[Bf-funboard] (Groo) Re: Object color proposal

Luke Wenke bf-funboard@blender.org
Wed, 1 Oct 2003 12:25:13 +1000


> To be tactless and blunt, knock this crap off.  We've already agreed (I
> thought) that states like "non-selected active" shouldn't exist.
But they do. They appear as black wireframes with magenta centres (rather
than yellow centres for non-selected non-active objects). For lights, all
unselected objects are yellow. (Rather than the active unselected ones being
magenta in the centre).

> There's non-selected, selected, active (a subset of selected) and
> (because I don't know the real name) currently manipulated.
Then things like ctrl-p, ctrl-t, ctrl-c, would work differently since they
can involve non-selected active objects... I mean they use actives objects
whether or not it is selected.
If non-selected active objects don't exist, how would "a" then work? I mean
say you had some objects selected then pressed "a" to unselect them all,
then pressed "a" to select them all again... would the same object still be
active? If so, then Blender remembered which object was active even when it
was unselected.

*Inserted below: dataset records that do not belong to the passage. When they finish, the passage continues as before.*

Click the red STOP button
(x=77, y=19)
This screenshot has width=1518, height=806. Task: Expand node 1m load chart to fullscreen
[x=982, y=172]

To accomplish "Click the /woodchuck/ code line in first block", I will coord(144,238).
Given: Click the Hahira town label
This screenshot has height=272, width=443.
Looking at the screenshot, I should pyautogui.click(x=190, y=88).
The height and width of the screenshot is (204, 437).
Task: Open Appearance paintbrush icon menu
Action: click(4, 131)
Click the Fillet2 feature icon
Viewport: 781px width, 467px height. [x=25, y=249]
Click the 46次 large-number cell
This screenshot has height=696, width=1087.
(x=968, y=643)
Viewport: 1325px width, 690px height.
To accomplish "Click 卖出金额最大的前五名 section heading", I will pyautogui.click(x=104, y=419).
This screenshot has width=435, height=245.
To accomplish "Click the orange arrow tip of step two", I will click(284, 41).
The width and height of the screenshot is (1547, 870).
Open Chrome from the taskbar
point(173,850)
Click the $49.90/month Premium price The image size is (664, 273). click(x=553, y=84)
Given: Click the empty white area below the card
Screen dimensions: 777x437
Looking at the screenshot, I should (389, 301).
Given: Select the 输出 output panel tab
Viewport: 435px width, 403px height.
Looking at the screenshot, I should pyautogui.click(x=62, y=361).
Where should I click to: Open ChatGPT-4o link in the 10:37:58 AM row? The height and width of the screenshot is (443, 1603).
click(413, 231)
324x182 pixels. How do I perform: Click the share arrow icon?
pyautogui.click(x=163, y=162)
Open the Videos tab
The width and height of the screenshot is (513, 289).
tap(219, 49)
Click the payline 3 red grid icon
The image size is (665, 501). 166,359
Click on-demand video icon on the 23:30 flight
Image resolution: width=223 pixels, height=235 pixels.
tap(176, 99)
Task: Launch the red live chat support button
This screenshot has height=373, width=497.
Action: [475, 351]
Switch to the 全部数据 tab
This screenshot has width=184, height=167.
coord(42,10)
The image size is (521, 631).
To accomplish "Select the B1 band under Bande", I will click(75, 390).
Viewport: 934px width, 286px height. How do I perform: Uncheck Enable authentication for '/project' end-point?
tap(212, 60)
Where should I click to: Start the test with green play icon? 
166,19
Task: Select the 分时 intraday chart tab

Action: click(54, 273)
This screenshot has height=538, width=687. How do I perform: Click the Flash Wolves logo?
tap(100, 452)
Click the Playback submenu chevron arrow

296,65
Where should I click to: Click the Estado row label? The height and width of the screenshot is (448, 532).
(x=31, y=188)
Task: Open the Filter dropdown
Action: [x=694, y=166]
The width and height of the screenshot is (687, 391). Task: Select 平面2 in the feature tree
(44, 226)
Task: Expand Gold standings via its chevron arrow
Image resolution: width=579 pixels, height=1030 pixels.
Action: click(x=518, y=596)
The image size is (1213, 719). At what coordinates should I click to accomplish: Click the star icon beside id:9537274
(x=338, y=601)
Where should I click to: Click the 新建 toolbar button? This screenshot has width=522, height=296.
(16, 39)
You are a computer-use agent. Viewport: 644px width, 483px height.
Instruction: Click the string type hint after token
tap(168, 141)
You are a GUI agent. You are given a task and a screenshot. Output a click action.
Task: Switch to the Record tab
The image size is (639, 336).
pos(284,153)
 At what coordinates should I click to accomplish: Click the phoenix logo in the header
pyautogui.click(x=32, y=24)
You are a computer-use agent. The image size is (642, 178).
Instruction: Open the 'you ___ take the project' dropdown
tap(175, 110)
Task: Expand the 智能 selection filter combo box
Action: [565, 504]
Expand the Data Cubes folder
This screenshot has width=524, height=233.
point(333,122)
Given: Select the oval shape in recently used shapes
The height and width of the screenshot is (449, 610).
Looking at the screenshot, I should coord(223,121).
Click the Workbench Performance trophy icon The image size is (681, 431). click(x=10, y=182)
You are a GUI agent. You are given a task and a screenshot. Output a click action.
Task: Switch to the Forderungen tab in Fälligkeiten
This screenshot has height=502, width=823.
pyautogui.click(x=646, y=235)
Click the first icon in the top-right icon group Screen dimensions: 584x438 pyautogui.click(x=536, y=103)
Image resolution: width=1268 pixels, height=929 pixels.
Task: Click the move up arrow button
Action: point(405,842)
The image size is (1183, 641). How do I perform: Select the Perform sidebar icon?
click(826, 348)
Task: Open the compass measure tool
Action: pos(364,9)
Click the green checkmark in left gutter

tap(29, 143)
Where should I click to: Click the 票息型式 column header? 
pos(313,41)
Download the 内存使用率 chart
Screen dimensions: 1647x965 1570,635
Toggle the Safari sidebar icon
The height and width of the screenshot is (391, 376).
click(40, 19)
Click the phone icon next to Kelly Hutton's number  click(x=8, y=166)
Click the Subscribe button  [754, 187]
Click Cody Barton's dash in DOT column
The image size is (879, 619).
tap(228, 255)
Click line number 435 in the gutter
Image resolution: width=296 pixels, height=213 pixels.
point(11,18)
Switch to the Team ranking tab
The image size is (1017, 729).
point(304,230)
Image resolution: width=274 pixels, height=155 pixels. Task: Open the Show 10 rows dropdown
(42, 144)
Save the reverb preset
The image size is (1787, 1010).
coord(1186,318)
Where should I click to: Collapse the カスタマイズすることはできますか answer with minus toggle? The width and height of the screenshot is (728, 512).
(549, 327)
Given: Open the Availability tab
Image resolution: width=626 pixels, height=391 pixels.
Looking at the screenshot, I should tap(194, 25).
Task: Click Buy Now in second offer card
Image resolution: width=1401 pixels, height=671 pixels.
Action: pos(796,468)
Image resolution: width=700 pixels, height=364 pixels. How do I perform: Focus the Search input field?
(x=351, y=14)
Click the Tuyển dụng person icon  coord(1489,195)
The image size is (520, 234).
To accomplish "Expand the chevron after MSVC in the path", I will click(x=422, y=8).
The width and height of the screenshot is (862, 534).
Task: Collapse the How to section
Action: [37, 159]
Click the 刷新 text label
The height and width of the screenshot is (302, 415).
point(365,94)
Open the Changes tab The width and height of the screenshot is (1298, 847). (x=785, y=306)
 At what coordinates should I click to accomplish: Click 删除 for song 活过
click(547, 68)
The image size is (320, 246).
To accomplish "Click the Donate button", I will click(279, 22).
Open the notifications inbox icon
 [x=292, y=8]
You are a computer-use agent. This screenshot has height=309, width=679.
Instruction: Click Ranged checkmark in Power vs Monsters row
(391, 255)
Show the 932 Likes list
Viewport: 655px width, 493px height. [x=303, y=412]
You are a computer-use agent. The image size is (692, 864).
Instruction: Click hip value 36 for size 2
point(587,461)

I guess Blender could just not tell the user it knows this
though (by not making it a different colour) but for ctrl-t, ctrl-p, ctrl-c,
(and tab), non-selected active objects are relevant...
At the moment, if you press tab with nothing selected, it will edit the
active non-selected object... I guess if your changes were made, there would
be no non-selected active object so pressing tab would do nothing at all
(except maybe display the error "nothing selected to edit").
So anyway, unselected active objects are treated different in blender to
selected non-active objects and other unselected objects so unless this is
going to stop happening through lots of changes to the Blender code, the
user should be informed about which object is active if it is unselected.

> The reason for NOT making the centerpoint color similar to the wireframe
> color is to distinguish it from the wireframe.
My suggestion was to make the centrepoint colour basically the same as the
wireframe colour (except when the object is unselected)... you said
centrepoints should be purple for non-selected and yellow for selected...
these would still be the same colour as other wireframes! Except they
wouldn't be the same colour as their own wireframe, which would be logical.
How about the centrepoint is just lighter or darker than the wireframe (e.g.
lighter yellow or darker yellow, etc)

> While it might, I think the axis style of indicating the
> centerpoint would be helpful in determining orientation.  I like the
> idea of implementing the tri-color for each axis throughout the rest of
> the interface (good suggestion, Thorsten).
You can already make an axis thing appear for objects at the centre (it can
be toggled, except for empties) and I think it even labels the axes x, y,
and z. I think that is a lot more useful than that tri-colour thing.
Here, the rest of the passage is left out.